■ What you have to do:
If a line in the entries below includes "link", pick it out and copy it.

[Start of Attachment]

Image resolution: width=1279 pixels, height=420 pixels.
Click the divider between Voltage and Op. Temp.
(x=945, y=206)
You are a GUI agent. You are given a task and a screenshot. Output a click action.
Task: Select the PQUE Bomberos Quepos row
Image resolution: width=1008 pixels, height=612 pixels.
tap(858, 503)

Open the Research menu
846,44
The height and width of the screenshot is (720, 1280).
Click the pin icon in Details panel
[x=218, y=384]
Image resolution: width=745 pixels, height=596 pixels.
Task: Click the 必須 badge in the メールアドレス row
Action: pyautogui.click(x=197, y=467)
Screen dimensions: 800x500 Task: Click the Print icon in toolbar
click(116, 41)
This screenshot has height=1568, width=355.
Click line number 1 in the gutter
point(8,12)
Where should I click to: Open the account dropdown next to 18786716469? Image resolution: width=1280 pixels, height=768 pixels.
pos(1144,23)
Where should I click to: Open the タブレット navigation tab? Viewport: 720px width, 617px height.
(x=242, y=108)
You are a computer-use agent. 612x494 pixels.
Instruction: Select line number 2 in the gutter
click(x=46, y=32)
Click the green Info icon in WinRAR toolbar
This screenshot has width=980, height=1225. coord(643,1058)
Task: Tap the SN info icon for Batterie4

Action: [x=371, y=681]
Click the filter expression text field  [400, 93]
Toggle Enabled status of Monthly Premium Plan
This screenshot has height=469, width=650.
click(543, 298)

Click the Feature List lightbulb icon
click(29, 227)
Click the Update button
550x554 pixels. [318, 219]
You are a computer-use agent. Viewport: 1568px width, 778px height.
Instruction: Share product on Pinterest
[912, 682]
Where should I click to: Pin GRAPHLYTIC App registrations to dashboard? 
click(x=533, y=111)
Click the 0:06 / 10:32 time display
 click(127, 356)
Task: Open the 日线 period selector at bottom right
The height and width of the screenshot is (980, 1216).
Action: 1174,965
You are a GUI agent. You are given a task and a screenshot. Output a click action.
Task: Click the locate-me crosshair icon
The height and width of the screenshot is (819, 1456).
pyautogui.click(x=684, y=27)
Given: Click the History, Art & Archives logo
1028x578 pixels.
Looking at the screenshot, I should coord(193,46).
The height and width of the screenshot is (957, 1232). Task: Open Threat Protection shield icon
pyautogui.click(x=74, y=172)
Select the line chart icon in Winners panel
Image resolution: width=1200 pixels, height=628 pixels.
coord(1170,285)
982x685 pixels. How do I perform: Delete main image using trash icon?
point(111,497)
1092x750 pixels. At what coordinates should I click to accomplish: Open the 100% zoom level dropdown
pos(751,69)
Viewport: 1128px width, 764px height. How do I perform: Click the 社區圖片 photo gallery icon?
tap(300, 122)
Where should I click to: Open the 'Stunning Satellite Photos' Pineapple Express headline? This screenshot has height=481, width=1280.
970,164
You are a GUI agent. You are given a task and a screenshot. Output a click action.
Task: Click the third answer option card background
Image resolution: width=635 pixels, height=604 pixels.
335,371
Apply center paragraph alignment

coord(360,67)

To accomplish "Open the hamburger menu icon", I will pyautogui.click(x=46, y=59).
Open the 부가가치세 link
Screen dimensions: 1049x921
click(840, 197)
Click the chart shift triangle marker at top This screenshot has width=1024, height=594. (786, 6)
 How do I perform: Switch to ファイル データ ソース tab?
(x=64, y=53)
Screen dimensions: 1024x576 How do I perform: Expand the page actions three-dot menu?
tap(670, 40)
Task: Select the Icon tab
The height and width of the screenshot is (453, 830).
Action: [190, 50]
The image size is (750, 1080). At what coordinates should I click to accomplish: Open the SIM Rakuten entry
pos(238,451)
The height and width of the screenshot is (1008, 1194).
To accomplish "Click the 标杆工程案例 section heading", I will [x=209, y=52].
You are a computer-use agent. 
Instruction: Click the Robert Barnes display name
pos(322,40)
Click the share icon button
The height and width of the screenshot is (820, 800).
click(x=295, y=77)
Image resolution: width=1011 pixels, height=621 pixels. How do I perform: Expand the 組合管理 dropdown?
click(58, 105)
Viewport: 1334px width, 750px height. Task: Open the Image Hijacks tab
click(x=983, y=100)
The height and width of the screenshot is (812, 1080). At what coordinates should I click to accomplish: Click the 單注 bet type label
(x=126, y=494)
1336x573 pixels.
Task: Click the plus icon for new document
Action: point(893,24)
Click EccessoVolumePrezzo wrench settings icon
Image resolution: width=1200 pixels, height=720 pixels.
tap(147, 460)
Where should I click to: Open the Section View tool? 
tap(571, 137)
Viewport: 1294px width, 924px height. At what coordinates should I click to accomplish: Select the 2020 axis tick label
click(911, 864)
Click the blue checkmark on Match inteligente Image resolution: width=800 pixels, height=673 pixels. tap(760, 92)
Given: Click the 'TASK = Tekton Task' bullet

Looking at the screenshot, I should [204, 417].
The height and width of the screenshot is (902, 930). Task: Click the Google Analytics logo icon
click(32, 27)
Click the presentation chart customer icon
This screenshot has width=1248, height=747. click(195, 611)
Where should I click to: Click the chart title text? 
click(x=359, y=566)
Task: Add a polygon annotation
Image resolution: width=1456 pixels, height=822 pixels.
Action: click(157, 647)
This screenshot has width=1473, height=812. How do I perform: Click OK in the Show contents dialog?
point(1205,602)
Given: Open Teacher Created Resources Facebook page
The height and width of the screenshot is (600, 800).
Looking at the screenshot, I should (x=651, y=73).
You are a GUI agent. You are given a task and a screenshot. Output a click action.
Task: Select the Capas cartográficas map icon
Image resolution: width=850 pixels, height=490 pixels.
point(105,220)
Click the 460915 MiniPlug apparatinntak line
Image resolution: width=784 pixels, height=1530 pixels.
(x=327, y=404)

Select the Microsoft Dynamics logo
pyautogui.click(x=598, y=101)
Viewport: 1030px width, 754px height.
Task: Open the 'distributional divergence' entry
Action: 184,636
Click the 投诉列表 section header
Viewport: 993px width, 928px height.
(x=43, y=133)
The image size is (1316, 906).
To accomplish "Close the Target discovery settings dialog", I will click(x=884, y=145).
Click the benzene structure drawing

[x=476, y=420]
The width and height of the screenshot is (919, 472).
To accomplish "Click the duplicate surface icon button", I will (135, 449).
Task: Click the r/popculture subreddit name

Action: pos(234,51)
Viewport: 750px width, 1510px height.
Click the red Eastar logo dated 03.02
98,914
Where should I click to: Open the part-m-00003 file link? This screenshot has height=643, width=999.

[End of Attachment]

■ Expected answer:
Open the 부가가치세 link
Where should I click to: Open the part-m-00003 file link? This screenshot has height=643, width=999.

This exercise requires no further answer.